I work with and on
SmokeDetector (SD). Over the last several days (starting last Monday, 2020-05-111), we've noticed times when SmokeDetector has stopped scanning posts on Stack Exchange. After investigating why this was happening, I found there are now times when SmokeDetector does connect to the Stack Exchange
WebSocket, but doesn't get any notifications of activity anywhere on the SE network.2
What happens: no errors, but no data for about 9.67% of connection attempts
The WebSocket is opened, a subscription is sent, but the only data that is sent from SE on the WebSocket is the heartbeat.3 No data is sent other than the heartbeat, no mater how long the socket is left open, even hours. No errors are raised on the socket. There's just no data.
In testing, I've been able to duplicate the problem in both Python and JavaScript (multiple browsers and IP addresses). I've run 331 trials of opening the WebSocket, sending the
155-questions-active
channel specifier and then waiting for data. Out of those trials, 32 times the WebSocket connected, but failed to send data, other than the heartbeat.4 That works out to failing for 9.67% of connection attempts.
Does this affect other things than SmokeDetector? Yes, it affects SE in general.
Stack Exchange uses WebSockets for push notifications of status change on a wide variety of data across the network. This problem is likely affecting a significant percentage of times where an endpoint connects to the server.
The problem is probably affecting roughly 10% of page views, but it's not something that's going to be readily noticed as a specific, consistent problem, because it affects live page updates after the page is loaded (much less noticeable), and will usually resolve itself when the page is reloaded.

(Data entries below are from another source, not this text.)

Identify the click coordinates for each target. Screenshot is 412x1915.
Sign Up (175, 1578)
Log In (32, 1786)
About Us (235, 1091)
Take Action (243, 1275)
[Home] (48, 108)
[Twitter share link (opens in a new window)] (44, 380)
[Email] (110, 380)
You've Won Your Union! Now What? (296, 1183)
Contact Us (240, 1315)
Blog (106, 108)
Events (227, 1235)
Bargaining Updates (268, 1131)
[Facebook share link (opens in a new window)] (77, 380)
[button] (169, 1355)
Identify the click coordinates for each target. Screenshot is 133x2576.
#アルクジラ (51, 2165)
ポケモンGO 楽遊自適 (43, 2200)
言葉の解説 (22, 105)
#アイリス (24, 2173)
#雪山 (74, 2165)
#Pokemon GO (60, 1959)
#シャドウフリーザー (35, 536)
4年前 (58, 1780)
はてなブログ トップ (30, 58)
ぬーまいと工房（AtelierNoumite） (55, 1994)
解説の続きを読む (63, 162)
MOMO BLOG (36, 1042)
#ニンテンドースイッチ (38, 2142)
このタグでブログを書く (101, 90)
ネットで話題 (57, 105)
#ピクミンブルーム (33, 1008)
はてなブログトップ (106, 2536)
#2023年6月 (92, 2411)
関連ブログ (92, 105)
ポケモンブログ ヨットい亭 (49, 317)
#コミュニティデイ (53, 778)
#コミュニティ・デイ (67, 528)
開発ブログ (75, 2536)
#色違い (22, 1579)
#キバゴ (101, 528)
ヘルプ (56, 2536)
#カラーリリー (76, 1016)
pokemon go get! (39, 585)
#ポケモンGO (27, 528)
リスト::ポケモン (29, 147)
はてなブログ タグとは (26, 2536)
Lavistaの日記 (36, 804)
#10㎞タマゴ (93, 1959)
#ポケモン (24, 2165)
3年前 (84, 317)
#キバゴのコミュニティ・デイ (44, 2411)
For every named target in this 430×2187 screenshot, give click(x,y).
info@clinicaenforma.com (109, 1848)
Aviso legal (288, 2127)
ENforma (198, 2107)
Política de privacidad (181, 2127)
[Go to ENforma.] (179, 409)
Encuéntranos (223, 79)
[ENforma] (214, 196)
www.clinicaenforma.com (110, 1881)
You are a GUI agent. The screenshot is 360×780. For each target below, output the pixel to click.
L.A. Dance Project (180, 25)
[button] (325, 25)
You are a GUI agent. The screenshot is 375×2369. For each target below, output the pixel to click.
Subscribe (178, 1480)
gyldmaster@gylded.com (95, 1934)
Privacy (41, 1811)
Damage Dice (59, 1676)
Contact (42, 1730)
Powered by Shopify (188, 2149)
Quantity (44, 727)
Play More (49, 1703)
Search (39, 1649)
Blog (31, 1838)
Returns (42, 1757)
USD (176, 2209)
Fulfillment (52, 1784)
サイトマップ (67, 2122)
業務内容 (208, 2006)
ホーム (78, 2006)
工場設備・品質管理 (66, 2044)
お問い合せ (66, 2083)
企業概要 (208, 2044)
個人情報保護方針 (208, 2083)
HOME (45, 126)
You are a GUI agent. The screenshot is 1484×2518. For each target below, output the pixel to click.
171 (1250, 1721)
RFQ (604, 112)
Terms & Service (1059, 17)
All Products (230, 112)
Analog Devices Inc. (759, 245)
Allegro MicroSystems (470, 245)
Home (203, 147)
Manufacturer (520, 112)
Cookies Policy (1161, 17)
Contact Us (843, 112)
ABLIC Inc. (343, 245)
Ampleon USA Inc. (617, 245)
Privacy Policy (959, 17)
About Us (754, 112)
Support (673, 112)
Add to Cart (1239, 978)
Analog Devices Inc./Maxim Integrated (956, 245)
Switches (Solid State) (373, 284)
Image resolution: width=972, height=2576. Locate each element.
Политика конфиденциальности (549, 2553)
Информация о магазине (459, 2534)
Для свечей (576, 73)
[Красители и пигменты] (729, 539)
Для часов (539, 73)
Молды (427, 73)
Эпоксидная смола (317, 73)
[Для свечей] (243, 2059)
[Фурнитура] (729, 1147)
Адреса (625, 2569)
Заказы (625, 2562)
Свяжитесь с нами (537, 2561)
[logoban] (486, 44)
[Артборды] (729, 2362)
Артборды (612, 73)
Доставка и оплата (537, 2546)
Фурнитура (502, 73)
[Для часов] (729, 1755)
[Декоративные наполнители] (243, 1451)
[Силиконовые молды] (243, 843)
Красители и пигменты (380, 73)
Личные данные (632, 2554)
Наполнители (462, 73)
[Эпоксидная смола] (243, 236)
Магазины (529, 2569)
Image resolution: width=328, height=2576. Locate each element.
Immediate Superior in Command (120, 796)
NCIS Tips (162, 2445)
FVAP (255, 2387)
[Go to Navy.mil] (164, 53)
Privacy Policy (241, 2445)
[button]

On each page load, the JavaScript on the page connects to the WebSocket in order to keep the page "alive" (i.e. get notifications of actions done elsewhere). On the random page loads where the problem will occur, it will just feel like the page is a bit more static than normal. The page will feel "Dead". Given that it's something that has a 90% chance of being resolved when the page is reloaded, it's likely that, when it's noticed, it's just being written off by people as a glitch.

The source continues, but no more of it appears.